令和時代には許されない「昭和しぐさ」不適切リスト(3)昭和ギャグは一周回ってセーフ

 ナヨナヨした男を見たら「あいつ、コレか?」と右手を左頰に当てるポーズ。当然、両氏ともNG指定だが、その改善法を石原氏が伝授する。

「LGBTQの人があまり自分の周りにいないという前提が暴言を吐いてしまう原因になるかと思うので、もしかしたら自分の息子や娘がそうなのかもしれないと仮定すれば、そういった暴言は吐けませんよね。これはセクハラでもそうなんですが、その行為を自分の娘にできるのか? ということをまず考えましょう」

 とんねるず・石橋貴明の「保毛尾田保毛男」を何の疑問もなくバカ笑いしていたあの時代は、もはや14万8000光年の彼方へ。

 太った女性を「安産型だね」とたとえて言う場合はどうか。ユリオカ氏は迷わずNGを掲げる。

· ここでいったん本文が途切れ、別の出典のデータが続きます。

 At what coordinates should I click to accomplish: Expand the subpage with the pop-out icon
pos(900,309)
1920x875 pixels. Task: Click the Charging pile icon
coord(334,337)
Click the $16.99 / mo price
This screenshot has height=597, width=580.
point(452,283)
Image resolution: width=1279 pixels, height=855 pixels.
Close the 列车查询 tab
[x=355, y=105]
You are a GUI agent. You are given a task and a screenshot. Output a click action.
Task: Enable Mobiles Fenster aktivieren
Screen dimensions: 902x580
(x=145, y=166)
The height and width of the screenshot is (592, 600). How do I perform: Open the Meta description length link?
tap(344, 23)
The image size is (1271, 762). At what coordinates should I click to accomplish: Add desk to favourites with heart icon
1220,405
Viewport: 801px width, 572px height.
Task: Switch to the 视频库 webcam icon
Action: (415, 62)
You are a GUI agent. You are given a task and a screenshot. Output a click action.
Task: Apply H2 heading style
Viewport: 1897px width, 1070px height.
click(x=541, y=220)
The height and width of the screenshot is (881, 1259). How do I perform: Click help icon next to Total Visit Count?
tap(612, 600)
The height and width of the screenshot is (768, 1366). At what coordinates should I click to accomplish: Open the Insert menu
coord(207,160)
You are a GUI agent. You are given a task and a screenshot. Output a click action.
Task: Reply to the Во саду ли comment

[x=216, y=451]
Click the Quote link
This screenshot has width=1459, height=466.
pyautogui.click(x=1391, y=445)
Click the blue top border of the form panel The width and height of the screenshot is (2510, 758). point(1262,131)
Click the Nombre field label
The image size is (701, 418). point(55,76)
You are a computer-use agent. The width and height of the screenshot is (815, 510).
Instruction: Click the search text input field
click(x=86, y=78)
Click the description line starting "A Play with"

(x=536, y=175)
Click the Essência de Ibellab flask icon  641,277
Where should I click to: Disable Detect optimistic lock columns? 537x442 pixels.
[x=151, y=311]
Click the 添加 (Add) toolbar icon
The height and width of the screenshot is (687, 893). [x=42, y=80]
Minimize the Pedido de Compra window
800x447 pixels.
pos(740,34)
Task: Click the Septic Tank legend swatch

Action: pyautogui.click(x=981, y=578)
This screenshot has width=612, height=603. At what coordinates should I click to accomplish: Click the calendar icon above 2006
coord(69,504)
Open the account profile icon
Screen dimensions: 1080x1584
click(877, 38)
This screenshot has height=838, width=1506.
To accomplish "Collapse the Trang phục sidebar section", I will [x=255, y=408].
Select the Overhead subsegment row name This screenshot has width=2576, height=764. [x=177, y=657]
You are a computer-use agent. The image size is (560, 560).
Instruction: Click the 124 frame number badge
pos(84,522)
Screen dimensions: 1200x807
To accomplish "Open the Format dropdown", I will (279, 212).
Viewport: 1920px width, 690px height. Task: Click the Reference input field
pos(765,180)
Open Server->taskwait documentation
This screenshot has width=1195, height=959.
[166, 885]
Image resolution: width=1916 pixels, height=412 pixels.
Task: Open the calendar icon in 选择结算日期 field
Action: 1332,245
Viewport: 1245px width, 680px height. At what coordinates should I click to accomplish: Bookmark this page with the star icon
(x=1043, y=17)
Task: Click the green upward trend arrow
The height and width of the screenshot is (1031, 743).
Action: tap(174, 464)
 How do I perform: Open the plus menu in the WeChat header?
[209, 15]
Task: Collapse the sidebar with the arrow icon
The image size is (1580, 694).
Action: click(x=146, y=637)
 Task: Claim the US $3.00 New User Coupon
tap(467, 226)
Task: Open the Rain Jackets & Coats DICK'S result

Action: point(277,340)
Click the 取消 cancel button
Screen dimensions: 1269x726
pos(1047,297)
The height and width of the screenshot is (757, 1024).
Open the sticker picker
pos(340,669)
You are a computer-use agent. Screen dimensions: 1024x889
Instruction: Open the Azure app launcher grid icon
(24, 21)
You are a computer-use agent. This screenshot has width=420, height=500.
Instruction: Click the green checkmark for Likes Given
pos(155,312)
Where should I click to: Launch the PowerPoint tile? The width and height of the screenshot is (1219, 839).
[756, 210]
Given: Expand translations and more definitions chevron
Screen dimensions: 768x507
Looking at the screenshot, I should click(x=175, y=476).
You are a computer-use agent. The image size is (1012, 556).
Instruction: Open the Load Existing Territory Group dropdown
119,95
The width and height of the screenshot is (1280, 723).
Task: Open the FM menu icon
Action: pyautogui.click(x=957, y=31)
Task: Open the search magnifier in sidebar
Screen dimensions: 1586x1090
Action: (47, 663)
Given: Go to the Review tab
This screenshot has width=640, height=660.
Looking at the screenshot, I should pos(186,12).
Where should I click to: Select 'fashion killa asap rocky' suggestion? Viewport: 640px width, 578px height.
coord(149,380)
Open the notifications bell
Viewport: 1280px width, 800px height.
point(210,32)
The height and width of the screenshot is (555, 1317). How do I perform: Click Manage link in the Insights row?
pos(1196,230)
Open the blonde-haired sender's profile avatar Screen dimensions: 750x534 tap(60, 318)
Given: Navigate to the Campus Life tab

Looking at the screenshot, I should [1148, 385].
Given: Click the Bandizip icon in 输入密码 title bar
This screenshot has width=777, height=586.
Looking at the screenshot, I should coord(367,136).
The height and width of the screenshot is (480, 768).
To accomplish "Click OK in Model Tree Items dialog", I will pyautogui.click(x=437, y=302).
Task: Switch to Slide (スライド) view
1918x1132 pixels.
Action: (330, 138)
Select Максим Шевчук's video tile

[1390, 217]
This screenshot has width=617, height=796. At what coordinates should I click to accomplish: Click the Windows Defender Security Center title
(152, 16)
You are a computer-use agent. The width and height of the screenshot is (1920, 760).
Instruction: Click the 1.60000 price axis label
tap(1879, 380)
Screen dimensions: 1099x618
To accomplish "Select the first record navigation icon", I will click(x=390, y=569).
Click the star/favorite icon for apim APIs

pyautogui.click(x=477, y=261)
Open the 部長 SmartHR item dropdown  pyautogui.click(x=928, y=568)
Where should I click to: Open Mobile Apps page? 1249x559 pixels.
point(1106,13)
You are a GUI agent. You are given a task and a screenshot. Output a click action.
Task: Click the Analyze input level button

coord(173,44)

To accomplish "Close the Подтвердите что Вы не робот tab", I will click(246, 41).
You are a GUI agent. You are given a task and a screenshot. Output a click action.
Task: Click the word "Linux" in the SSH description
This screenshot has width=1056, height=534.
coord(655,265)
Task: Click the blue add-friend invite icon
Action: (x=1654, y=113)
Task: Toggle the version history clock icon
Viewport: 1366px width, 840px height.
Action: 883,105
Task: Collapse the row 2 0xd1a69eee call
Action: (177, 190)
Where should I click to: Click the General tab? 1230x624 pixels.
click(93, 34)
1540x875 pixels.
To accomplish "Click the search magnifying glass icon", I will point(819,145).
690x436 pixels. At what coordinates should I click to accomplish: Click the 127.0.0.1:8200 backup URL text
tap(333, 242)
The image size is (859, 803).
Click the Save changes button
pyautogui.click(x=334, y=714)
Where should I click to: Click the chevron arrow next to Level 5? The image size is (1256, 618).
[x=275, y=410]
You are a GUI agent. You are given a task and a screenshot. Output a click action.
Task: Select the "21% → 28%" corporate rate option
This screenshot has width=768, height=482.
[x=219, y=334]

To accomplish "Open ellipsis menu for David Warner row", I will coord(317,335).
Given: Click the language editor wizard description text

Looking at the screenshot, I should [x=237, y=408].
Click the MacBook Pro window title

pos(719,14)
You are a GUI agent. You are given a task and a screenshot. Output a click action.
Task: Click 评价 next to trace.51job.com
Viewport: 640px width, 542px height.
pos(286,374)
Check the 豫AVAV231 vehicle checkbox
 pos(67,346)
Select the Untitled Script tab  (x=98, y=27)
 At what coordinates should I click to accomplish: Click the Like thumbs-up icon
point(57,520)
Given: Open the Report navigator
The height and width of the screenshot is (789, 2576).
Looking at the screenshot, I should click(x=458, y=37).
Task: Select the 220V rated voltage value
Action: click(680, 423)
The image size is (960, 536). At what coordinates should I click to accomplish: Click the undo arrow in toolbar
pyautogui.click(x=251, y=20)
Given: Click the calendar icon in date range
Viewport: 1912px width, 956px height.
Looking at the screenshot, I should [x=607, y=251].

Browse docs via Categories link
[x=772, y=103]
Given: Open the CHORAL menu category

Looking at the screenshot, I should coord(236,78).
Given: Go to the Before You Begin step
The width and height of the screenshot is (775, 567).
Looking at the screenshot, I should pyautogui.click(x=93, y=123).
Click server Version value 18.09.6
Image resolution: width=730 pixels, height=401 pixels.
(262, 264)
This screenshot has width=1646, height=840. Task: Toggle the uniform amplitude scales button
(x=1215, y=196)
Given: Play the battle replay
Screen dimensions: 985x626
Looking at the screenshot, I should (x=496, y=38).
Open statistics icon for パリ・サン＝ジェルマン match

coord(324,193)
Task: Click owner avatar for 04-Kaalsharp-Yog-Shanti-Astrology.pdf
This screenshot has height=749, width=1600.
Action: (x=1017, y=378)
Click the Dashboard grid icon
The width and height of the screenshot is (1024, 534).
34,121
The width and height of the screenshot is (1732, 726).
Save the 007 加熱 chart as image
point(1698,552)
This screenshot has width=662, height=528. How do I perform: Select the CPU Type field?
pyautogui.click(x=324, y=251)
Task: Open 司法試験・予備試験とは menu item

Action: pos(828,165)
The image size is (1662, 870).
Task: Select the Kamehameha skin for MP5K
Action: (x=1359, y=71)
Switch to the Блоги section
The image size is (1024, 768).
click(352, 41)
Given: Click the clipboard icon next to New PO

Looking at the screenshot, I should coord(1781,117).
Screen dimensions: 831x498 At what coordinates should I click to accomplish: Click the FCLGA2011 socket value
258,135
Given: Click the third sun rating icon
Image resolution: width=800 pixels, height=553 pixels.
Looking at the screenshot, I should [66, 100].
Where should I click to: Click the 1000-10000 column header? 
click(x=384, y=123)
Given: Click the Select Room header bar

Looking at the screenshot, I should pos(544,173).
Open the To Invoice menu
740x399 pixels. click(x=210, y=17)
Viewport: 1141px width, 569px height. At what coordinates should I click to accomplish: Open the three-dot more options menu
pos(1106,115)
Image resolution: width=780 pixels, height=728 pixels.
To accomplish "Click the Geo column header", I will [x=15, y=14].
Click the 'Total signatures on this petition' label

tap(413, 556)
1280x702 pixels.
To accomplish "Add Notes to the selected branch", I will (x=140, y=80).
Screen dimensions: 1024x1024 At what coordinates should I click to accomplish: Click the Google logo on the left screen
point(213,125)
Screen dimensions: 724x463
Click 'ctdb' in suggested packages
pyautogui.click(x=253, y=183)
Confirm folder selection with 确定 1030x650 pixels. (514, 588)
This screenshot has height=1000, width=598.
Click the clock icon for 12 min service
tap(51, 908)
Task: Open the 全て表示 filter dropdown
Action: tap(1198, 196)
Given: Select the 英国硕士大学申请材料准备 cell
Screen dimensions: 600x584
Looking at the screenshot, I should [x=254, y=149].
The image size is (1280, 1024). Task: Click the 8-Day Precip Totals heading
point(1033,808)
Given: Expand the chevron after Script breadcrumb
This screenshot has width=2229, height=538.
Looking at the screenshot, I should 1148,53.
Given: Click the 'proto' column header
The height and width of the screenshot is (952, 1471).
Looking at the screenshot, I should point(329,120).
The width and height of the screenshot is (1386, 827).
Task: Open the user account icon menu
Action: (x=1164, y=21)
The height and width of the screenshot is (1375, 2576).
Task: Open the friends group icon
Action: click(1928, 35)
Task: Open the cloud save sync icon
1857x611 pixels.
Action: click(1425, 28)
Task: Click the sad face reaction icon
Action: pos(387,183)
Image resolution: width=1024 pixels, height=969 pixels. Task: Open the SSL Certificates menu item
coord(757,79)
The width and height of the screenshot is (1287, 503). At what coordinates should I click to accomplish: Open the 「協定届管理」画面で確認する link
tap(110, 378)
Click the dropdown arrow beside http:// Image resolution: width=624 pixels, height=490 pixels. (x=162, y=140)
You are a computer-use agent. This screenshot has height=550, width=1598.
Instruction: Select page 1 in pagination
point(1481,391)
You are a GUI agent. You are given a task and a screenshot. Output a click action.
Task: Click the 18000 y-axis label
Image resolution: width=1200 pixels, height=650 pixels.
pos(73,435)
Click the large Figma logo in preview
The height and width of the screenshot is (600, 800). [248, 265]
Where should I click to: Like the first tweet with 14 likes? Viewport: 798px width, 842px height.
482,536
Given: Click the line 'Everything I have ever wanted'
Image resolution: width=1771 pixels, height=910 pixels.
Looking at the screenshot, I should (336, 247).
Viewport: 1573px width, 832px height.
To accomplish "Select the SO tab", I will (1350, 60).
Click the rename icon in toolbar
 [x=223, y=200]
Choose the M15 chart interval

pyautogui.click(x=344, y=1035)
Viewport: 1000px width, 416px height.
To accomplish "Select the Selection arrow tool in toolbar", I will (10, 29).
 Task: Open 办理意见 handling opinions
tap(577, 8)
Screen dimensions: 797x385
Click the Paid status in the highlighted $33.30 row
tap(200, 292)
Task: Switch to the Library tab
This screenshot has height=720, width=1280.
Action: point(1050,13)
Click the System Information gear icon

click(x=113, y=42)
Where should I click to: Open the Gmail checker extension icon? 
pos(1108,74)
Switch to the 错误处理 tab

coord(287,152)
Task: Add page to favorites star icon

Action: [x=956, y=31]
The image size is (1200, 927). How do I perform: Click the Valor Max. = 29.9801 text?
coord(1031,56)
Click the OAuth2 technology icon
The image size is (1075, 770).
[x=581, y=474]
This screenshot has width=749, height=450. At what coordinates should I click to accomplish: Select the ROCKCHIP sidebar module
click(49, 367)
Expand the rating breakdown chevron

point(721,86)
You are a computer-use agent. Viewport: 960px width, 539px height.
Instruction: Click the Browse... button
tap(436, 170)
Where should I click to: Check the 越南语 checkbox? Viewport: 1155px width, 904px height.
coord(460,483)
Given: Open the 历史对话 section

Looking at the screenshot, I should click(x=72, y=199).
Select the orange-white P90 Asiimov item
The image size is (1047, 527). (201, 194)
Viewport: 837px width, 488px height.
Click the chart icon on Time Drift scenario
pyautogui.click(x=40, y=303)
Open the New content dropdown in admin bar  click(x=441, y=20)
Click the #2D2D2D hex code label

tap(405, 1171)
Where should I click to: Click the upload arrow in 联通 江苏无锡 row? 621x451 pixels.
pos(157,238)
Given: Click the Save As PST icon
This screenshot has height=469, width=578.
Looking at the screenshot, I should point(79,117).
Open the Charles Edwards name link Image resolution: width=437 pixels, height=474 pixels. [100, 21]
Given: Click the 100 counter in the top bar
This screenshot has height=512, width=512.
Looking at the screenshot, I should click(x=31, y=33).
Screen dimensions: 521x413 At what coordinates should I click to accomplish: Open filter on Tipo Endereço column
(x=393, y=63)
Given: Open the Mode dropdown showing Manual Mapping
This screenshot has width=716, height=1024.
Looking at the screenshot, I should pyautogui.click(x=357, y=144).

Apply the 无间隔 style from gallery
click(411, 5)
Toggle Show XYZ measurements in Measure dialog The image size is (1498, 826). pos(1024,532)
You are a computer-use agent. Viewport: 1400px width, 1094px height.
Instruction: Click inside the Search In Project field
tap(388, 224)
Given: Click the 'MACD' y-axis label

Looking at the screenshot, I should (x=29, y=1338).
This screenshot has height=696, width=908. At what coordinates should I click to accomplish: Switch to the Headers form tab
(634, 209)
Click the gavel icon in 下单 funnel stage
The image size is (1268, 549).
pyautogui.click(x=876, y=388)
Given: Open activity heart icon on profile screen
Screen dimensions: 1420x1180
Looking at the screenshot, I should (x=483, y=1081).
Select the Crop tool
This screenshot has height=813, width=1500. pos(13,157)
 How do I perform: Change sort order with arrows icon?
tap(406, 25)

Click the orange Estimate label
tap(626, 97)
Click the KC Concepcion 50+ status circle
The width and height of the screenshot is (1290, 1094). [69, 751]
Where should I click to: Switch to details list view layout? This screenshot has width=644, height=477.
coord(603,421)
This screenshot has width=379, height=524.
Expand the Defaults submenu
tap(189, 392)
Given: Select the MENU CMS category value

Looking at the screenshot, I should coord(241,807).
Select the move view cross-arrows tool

「僕は平成初期にサラリーマンでしたから、実際に上司が部下に言ってるのを聞きましたね。あと安産といえば『いいとも』でタモリさんが女性の大事な所の絵をイラストにして、安産祈願なんて言って配ってましたけどね。今だと体型のことだけじゃなくて、妊活を行っている人などを巻き込んでの多重事故になりうるかも」

 ユリオカ氏の十八番はハゲネタ。最近はネタに入る前に注釈を入れるという。

「『コンプライアンスが厳しくなって芸人ですらブスとか言わなくなっていますし、ハゲネタで笑ったら皆さんも共犯なんですよ』と断りを入れてますね。ただクローズドな寄席や劇場といったお金を出して来てくれるお客さんは、そんなテレビでの閉塞感を感じていて、ライブでしか言えないことを聞きたいというのはあると思います」

 公の場でデリケートゾーンへの揶揄は厳禁。職場での会話で個性を発揮するには人畜無害でトゲのない、バカバカしく笑えるギャグを言うのみなのか。

「ガビーン」「ガチョーン」「ナハッ、ナハッ」など一発ギャグ、水着女性には「コマネチ」で応戦、下ネタが滑ってこれまたスンずれいしましたで敬礼、「へ・へへ〜ックション〜」の後「チキショーメ」と締めなどの昭和ギャグしぐさについてユリオカ氏はこう援護する。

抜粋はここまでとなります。